ENTRIES SUPPLIED -
........

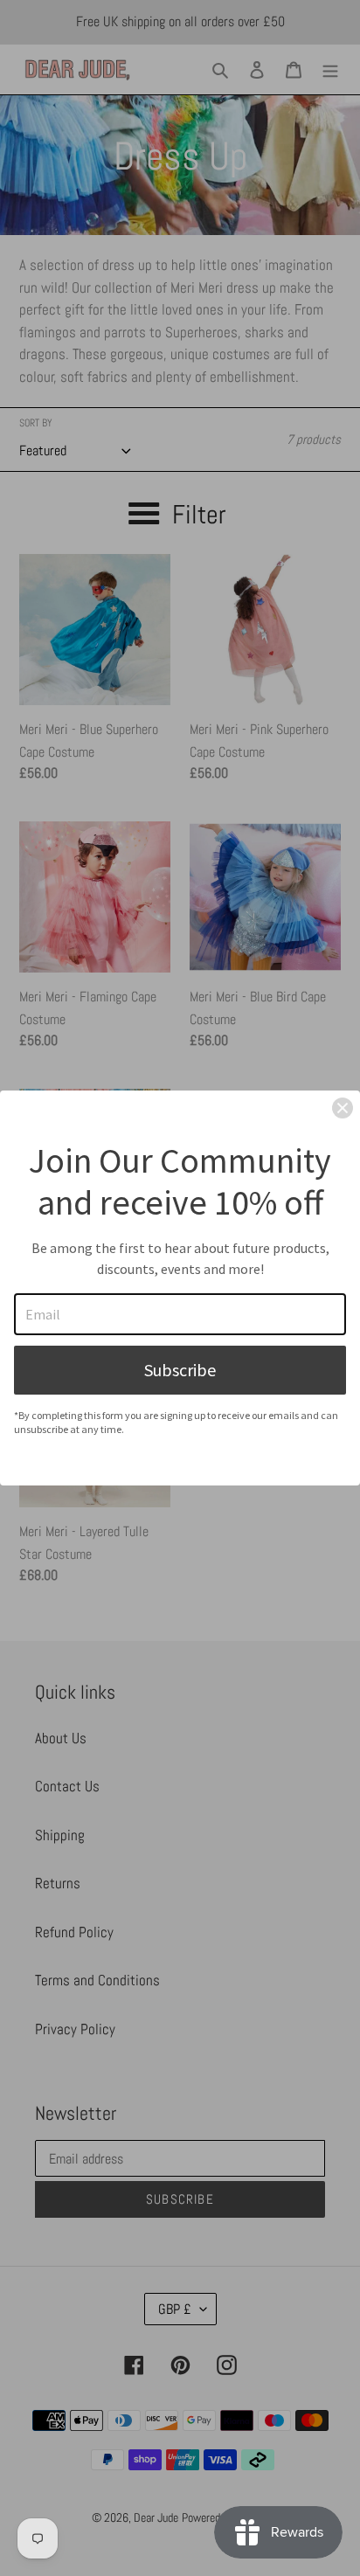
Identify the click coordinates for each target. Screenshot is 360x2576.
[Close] (342, 1108)
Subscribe (180, 1370)
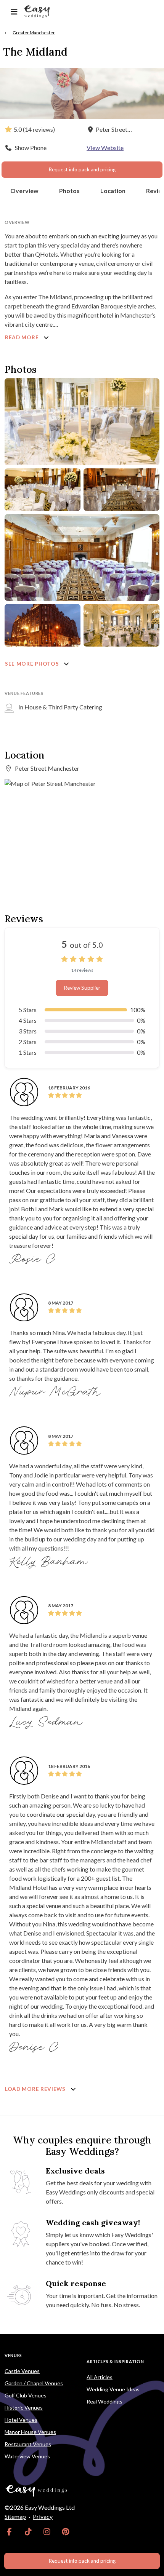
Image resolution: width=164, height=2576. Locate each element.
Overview (24, 190)
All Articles (100, 2377)
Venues (13, 2355)
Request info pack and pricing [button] (82, 169)
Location (112, 190)
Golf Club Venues (26, 2395)
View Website (105, 147)
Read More (22, 337)
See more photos (32, 664)
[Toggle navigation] (14, 11)
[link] (9, 2531)
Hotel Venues (21, 2419)
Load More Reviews (36, 2089)
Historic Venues (24, 2407)
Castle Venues (22, 2371)
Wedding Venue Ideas (113, 2389)
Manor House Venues (30, 2432)
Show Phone (31, 147)
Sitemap (15, 2516)
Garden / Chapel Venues (34, 2383)
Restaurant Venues (28, 2444)
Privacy (43, 2516)
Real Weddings (104, 2401)
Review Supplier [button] (82, 988)
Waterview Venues (27, 2456)
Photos (69, 190)
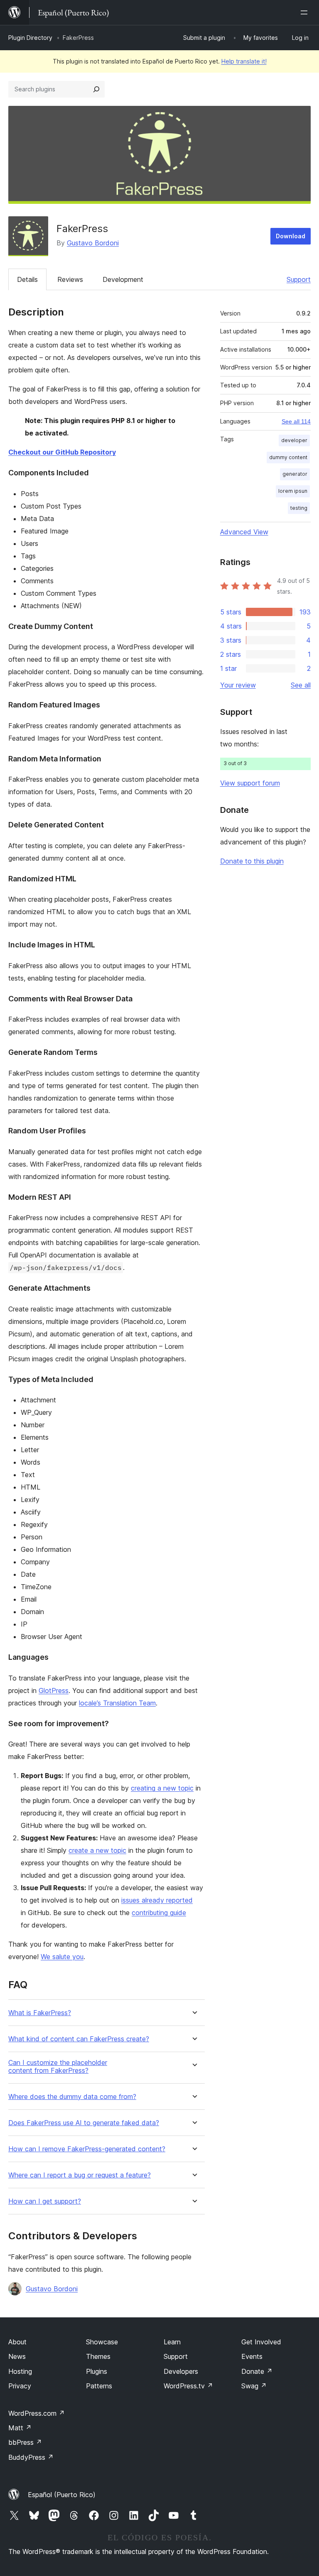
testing (298, 508)
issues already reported (157, 1900)
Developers (181, 2371)
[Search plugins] (96, 89)
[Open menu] (305, 12)
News (17, 2356)
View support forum (250, 783)
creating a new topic (162, 1788)
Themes (98, 2356)
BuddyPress (31, 2457)
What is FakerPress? (39, 2013)
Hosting (20, 2371)
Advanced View (244, 532)
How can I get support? (44, 2201)
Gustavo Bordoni (93, 243)
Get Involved (261, 2342)
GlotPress (54, 1690)
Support (299, 279)
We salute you (62, 1956)
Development (123, 279)
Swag (254, 2386)
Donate (256, 2371)
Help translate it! (244, 61)
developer (294, 440)
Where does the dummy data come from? (72, 2097)
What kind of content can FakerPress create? (78, 2039)
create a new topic (97, 1850)
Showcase (102, 2342)
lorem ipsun (292, 491)
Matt (20, 2428)
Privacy (19, 2386)
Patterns (99, 2386)
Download (290, 236)
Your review (238, 685)
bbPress (25, 2442)
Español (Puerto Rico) (62, 2494)
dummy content (288, 457)
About (17, 2342)
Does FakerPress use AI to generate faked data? (83, 2123)
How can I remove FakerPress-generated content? (86, 2149)
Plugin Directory (30, 37)
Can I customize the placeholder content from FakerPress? (57, 2066)
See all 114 (296, 421)
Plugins (96, 2371)
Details (27, 279)
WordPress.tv (188, 2386)
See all (301, 685)
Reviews (70, 279)
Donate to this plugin (252, 861)
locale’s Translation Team (117, 1703)
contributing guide (159, 1912)
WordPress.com (36, 2413)
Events (252, 2356)
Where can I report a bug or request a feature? (79, 2175)
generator (294, 474)
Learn (172, 2342)
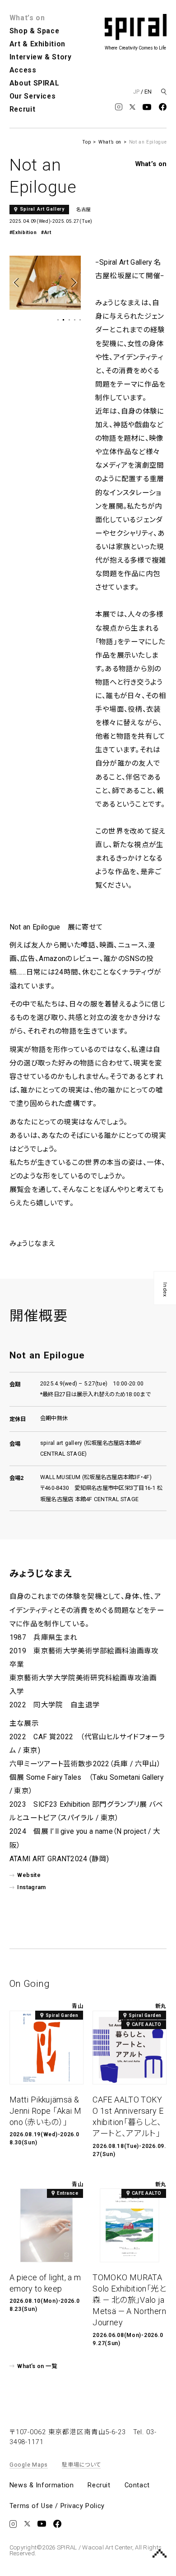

........

PROBLEM REQUIREMENTS - Give the number of lines in the records above in which the word "Where" appears. Include no other text.

YOUR SOLUTION - 2